------------ EH.NET BOOK REVIEW --------------
Published by EH.NET (February 2007)
Thomas Sowell, _On Classical Economics_. New Haven: Yale University
Press, 2006. ix + 304 pp. $35 (cloth), ISBN: 0-300-11316-1.
Reviewed for EH.NET by John Berdell, Department of Economics, DePaul
University.
Thomas Sowell's _On Classical Economics_ forms a remarkably
integrated whole given that major parts appeared independently in the
1970's while others have been recently added. This is evidence of the
unity and consistency of the author's view of classical economics and
public policy broadly considered.
First, it is a page turner and quite surprisingly so. Sowell's tour
of classical economics is usually a quick march, one that
deliberately skirts the thickets and muddy places that have detained
many contributions to the secondary literature. Sowell keeps his
reader on the high ground and briskly leads our attention from one
classical vista to the next. This renders the work admirably suited
for readers new to classical economics, and I look forward to using
it with undergraduates. Sowell's attention is almost entirely devoted
to the primary texts with only occasional nods to the secondary
literature, indeed he is more inclined to engage popular perceptions
of the classics rather than particular interpreters. These
perceptions seemed to this reader to be of the 1970's, even in the
more recently written second half of the book, and this provided part
of the work's integrative force. Additionally, there is a strong
center of gravity around classical macroeconomics. This is not simply
the Malthus-Ricardo debate but a far wider dispute between supporters
and deniers of the legitimacy of an equilibrium approach to aggregate
income determination. It is Sismondi who garners the most attention
within the equilibrium approach while J.S. Mill's influential
dismissal of that approach explains the novelty later attached to
Keynes' equilibrium formulation.
Sowell's point of departure is a chapter devoted to the "social
philosophy" of the classical economists -- a diffusely defined group
associated with the "authoritative tradition" emanating from the
_Wealth of Nations_. That they were "conservative" is placed in doubt
by pointing to their anti-aristocratic attitudes and their high wage
policies. Their hostility to the state is rightly associated with an
aversion to war and, as James Mill put it, the imperial system of
"outdoor relief for the upper classes" (p. 7). Rather than asserting
the benefits of laissez-faire based on the existence of a "natural
harmony of interests" the classical economist are portrayed as
seeking to dismantle a politicized disharmony of interests that
greatly favored wealth and power.
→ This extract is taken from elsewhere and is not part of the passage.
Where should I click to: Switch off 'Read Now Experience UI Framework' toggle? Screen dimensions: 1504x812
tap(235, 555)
These themes have found
considerable favor since the 1970's as a long list of scholars have
sought to undermine the conservative outer works hastily erected
around Smith's work during the 1790's. Indeed it would be very
interesting to have Sowell's reaction to the works of, say, Donald
Winch, Emma Rothschild or Richard Teichgraeber, whose attempts to
disassociate Smith from conservatism post date Smith's Reagan-era
embrace.
Classical macroeconomics is very much the star of the show with
chapter two tracing the "Say's" law controversy from Mercier de la
Rivi???re onwards: "the physiocrats made Say's Law and equilibrium
income theory mutually compatible, as they were _not_ to be for most
of the next 200 years" (p. 25). A wide array of authors is considered
and copious notes point to French and English primary texts. The
opening statement on demography is decidedly uncharacteristic: "the
whole classical school ... accepted that the long-run supply curve of
labor ... was infinitely elastic at some conventional subsistence
level." This obscures the presence of sensitive accounts of increases
to "conventional subsistence" documented by Spengler among others.
The misunderstandings surrounding Say's Law lie at the heart of this
book. The Law is presented as actually constituting six distinct
propositions, only three of which constituted points of disagreement.
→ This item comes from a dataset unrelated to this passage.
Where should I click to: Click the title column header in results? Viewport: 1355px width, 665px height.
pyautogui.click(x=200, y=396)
The last proposition is that disequilibrium represents
"disproportionality" between the current output mix and that
preferred by consumers, a view which usually rejected the very
possibility of "an equilibrium level of national income" (p. 27). The
conflict between these views is brought out in many insightful ways,
and a distinction is made between static and dynamic equilibrium
income notions: the former is an equilibrium level of income while
the latter is an equilibrium growth rate of income. The treatment of
monetary theory is attentive to the possibility of hoarding, and
whether there are demands for money other than the transactions
demand. The notion behind Ricardian equivalence is mentioned, but not
the term as such. Indeed, readers are not alerted to the fact that it
has been revisited. The absence of any mention of this or other
recent echoes of classical disputes suggests a certain determination
on Sowell's part.
A chapter on classical microeconomics follows in which a
consideration of longer term growth is placed within the context of
diminishing agricultural returns, rent determination and value.
Foreshadowing a major theme of the work, J.S. Mill is found holding
to the proposition that the subsistence level of consumption had
remained constant in the face of accumulating evidence to the
contrary.
The chapter on classical methodology draws out several themes running
through the preceding chapters. Ricardo's terminology and method of
abstraction is alternately critiqued and defended. Richard Jones
provides the critique: Ricardo's terms were so specific to his
theoretical system that his "rent" could never correspond to the rent
that anyone anywhere understood in "the ordinary and vulgar sense of
the word" --thus Ricardo had generated "general principles" devoid of
"any generality"(p. 85). An unusual team speaks for the defense as
J.S. Mill and Marx successively assert the need for abstractions that
cut across the multiplicity of causes active in any particular case.
Only then is it possible to start the "return journey" to a specific
case which will appear as a rich composite of individual relations
(p. 86). The use of such thoroughgoing abstractions was the source of
long running confusions and misunderstandings between those authors
(such as Malthus and Jones) who sought to explain a given state of
affairs and those (such and Ricardo and Marx) who sought to establish
the laws governing the system's direction of change.
Schumpeter's injunction to the effect that to understand Marx one
must understand Ricardo and Hegel provides the point of departure for
the penultimate chapter. The Marx-Engels dialectical method is
described as one of "successive approximation." This method confused
some of his readers into constructing elaborate critiques of his "law
of value." In contrast Sowell depicts Marx as pragmatically employing
a particular definition of value to extend Ricardo's consideration of
distribution and resource allocation. Three themes in Marx's
treatment of crisis are carefully balanced against one another. As
far as the preceding debate between "disproportionality" and
insufficient demand is concerned, Marx is found to be essentially in
the former camp, but expectational errors and ensuing overproduction
in the "principal articles of trade" may cause a general glut of
commodities through an interruption of the credit system (p. 177).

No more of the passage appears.